O aspecto interessante aqui é que a Lufthansa, ao contrário de outras empresas, arranjava ela mesma os seus trabalhadores forçados. Com as oficinas de conserto no Leste, ela está em condições de capturar ela mesma trabalhadores forçados, que depois eram transportados para a Alemanha. E entre eles havia, em grande parte, crianças.
Depois do fim da Segunda Guerra Mundial, a Lufthansa foi chamada a prestar contas pelos crimes que cometeu?
Não, como a maioria das empresas, a Lufthansa não foi chamada a prestar contas. Mas, ao contrário de outras empresas, ela teve um destino bem amargo: foi declarada parte da Luftwaffe (Força Aérea) e teve que ser dissolvida. A liquidação foi executada em 1951. Até então, um ressurgimento da aviação civil na Alemanha era impensável, já que os Aliados, depois da experiência da Primeira Guerra Mundial, queriam proibir os alemães de qualquer participação na aviação para sempre. Essa proibição durou até 1955.
Aqui alguém poderia dizer: mas a Lufthansa tem razão, houve uma ruptura depois de 1945. Em 1953, a empresa foi refundada.
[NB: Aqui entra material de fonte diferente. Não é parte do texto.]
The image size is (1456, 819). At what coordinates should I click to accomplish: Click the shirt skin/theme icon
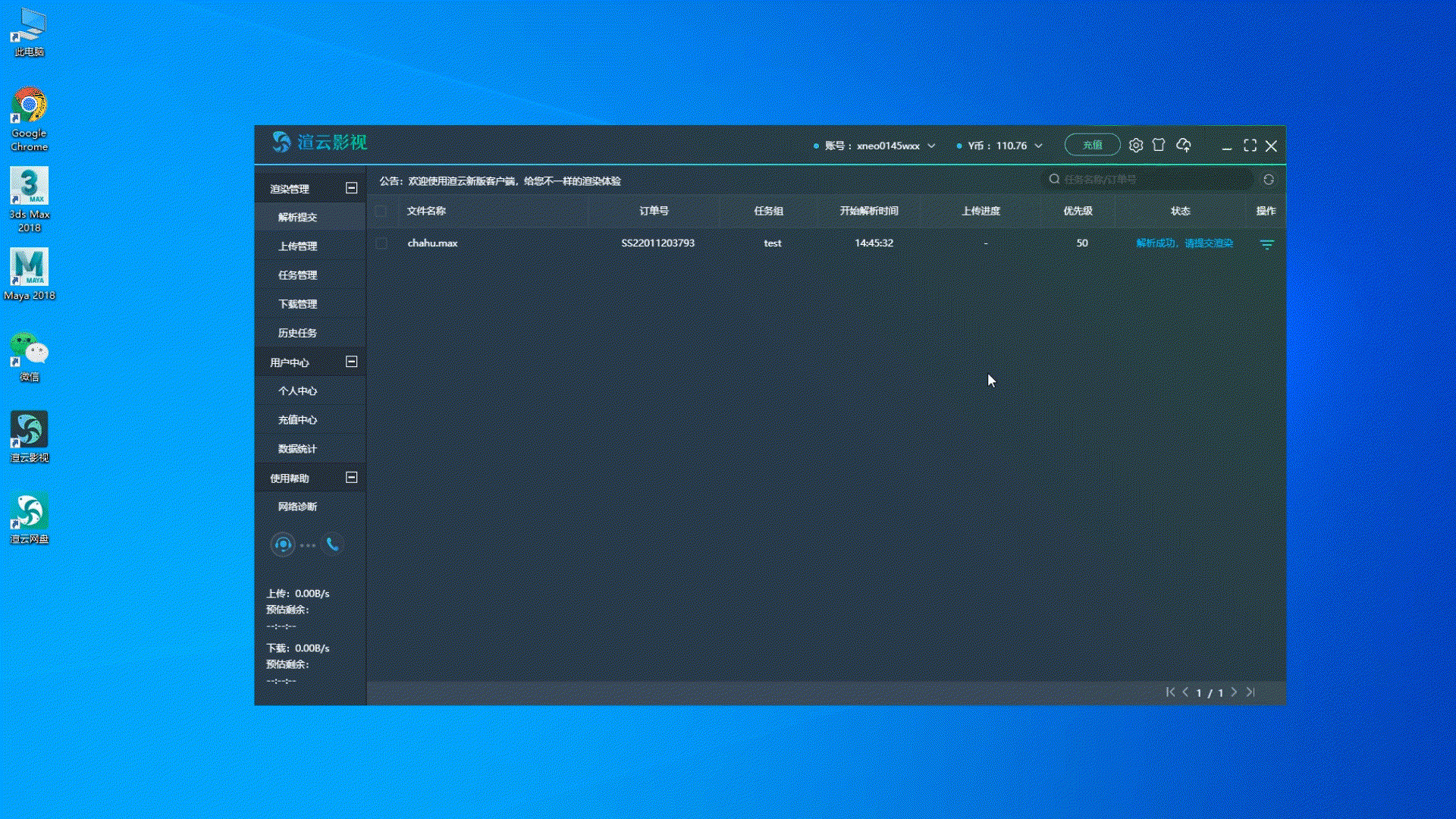(x=1159, y=145)
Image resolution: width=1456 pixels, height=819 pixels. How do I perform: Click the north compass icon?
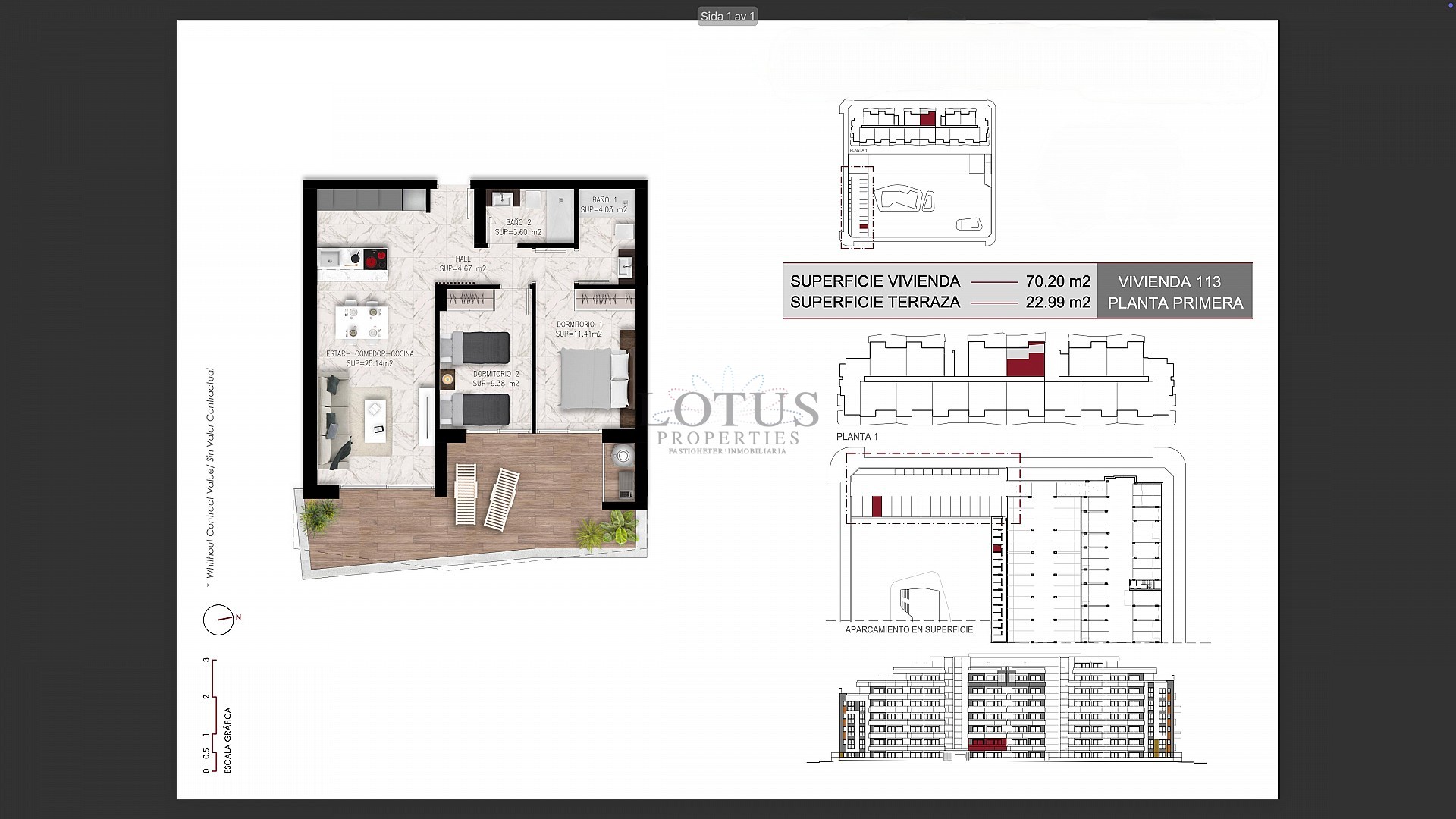point(218,620)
Por que o senhor afirma que isso não é verdade?
Em parte, a Lufthansa foi refundada em 1953 pelas mesmas pessoas que a haviam fundado em 1926. Elas são Kurt Weigelt, que, na condição de vice-presidente do conselho de administração, teve um papel dominante na primeira Lufthansa, e Kurt Knipfer, que, como antigo funcionário prussiano, participou da liderança da Lufthansa até 1945. Ele virou um dos principais fundadores da segunda Lufthansa, como autoridade no Ministério dos Transportes. Há uma grande continuidade de pessoal.
Nos últimos anos, outras empresas alemãs – mesmo as famílias Quandt e Dr. Oetker – permitiram que o passado nazista de suas famílias e empresas fosse elucidado. Por que justamente a Lufthansa não desenvolveu até hoje essa consciência?
Acredito que ainda há muitos setores da economia alemã que lucram com determinadas imagens históricas, na medida em que fazem publicidade com elas. Justamente a aviação civil nunca colocou isso em questão – apesar de essas imagens serem dos anos 1920 (os tempos da primeira aviação) e do nazismo. Como a Lufthansa quer continuar usando essas imagens para o seu marketing, ela não está disposta a colocar em questão toda a época.